I knew some modelers that may have been exposed to this.


----------



## beck (Oct 22, 2003)

Ed had a heart attack some years back . i noticed he wasn't on the boards so much after that . 
Scott , if ya ever re release that Big Giluna let us know !!
hb


----------



## John P (Sep 1, 1999)

He's also diabetic.


----------



## Zombie_61 (Apr 21, 2004)

Ed had two heart attacks in 2005 and, IIRC, while he was recovering his wife developed some serious health issues as well.


----------



## otto (Jan 1, 1970)

Bummer on all three counts. Hopefully hes taking good care of himself. His wifes a really nice lady, hopefully shes doing ok now as well.


----------



## bigdaddydaveh (Jul 20, 2007)

God bless them both. They have certainly made my life a little brighter! I only met him a few times but he was always kind and once you get beyond the rough edges, he's a hell of a nice guy.


----------



## Scott J (Jun 21, 2000)

Ed is doing OK. I still talk to him about once a month.
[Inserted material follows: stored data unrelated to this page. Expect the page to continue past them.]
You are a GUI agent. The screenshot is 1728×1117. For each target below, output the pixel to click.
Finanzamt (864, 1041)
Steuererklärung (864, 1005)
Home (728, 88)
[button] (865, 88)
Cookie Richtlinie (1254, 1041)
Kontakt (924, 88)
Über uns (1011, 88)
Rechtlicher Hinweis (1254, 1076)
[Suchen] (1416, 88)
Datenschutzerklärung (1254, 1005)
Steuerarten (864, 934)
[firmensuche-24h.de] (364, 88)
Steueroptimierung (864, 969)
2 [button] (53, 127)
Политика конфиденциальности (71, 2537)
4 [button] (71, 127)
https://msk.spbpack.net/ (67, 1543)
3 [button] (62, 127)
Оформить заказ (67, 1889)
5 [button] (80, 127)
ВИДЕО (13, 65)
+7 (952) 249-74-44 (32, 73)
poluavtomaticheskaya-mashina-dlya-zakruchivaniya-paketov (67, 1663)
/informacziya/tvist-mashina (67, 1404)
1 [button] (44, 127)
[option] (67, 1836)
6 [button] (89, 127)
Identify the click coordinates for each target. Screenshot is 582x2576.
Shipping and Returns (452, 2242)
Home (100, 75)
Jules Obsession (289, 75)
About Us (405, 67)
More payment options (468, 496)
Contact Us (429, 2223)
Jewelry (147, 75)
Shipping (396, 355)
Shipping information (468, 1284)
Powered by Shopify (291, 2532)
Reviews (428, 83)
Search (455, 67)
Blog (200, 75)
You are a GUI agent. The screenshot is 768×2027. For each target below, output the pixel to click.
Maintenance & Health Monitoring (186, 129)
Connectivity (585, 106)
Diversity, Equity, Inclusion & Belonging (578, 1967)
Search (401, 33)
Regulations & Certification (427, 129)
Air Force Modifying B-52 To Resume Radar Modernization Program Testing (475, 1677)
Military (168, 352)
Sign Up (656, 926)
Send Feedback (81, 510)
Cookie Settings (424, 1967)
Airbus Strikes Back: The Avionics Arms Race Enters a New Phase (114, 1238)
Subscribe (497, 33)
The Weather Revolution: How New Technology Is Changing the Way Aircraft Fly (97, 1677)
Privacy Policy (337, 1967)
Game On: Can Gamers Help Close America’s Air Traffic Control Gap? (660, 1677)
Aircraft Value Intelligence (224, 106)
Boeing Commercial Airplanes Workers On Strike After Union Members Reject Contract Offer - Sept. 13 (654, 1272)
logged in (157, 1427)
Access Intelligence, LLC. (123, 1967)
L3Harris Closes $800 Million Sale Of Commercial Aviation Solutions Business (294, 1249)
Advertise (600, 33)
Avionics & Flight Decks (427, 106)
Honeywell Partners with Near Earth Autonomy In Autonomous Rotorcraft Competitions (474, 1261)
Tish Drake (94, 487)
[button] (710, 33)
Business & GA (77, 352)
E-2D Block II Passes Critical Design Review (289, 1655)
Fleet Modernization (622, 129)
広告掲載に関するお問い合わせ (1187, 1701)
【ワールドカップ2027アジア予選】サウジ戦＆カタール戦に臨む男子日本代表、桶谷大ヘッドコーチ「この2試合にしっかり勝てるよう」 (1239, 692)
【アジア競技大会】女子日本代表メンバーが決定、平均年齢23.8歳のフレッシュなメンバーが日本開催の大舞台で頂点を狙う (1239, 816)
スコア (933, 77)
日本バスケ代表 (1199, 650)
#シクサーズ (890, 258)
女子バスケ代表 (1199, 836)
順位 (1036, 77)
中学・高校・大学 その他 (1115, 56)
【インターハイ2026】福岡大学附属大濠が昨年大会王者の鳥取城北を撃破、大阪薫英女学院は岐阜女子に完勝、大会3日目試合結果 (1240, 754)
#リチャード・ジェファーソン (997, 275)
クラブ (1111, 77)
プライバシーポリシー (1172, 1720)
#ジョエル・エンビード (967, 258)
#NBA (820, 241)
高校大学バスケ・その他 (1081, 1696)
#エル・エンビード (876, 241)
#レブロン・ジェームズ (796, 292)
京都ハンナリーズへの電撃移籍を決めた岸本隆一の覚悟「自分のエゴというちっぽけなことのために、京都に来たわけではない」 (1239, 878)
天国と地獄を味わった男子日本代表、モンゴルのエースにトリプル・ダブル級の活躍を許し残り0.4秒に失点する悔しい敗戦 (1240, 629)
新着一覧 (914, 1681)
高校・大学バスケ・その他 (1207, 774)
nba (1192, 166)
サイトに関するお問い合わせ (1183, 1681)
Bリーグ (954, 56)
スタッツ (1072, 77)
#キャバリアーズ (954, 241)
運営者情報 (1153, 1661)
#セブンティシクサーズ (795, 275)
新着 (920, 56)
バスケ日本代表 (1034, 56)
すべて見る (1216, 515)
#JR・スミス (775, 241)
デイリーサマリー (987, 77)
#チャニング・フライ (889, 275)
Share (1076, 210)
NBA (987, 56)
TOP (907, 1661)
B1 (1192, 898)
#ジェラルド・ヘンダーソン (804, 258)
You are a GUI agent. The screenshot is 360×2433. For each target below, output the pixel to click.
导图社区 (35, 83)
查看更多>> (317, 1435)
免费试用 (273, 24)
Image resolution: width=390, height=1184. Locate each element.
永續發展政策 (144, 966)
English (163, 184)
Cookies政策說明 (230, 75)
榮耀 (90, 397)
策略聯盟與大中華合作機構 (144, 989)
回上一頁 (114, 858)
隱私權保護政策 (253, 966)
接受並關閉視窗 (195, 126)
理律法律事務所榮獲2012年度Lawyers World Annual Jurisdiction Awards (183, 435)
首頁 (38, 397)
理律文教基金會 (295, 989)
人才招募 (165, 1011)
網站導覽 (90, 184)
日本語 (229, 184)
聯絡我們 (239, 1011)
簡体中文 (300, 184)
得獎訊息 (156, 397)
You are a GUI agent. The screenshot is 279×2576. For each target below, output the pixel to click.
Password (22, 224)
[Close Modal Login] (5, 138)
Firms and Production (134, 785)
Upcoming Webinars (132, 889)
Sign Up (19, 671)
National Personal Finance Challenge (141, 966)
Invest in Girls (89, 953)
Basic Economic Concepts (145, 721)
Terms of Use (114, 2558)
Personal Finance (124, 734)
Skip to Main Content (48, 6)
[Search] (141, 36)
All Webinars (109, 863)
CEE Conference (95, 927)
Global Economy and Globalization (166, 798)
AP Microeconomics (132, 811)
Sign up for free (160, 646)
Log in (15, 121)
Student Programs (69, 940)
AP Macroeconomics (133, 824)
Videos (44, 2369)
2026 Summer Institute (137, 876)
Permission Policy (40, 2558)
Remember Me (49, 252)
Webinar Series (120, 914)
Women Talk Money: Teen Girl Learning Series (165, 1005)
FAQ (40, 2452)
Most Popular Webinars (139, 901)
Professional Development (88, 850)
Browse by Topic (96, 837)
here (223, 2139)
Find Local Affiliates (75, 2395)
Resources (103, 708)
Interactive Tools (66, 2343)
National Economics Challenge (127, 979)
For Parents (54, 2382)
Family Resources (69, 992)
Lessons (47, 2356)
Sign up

He works most of the football games at the Giants/Jets stadium as well as a lot of the concerts. I haven't seen them since 2005. I think a trip to Chiller may be in order someday. He still checks things out but I think his interests have gone to other things. 

SJ


----------



## Buc (Jan 20, 1999)

yeah, like busting my balls at least 4x a week!

Buc


----------



## Scott J (Jun 21, 2000)

Buc said:


> yeah, like busting my balls at least 4x a week!
> 
> Buc


Better you than me!!!  I did speak to him today and he's doing OK. Still on "hiatus" was his reponse when I asked him what I should tell people. Except for busting Buc's balls 4 X a week. LOL


----------



## otto (Jan 1, 1970)

Is his wife doing ok? Damn, I forgot her name.


----------



## Gerry-Lynn (Mar 20, 2002)

Ed's wife's name is Sue - A lovely Lady. Great to hear that he is doing good. When I met Ed - I liked that fact that he was to the Point - No "B.S." I like that in a person.

Still hope to make a Chiller in October - Hope he reissues some of his kits, too.

Gerry-Lynn

Oh and Ed - The"Big Creature" I've kept away from my wife - Still hasn't found in my Dungeon - Yet.


----------



## otto (Jan 1, 1970)

Sue! Dats right. Hope shes doing ok now.


----------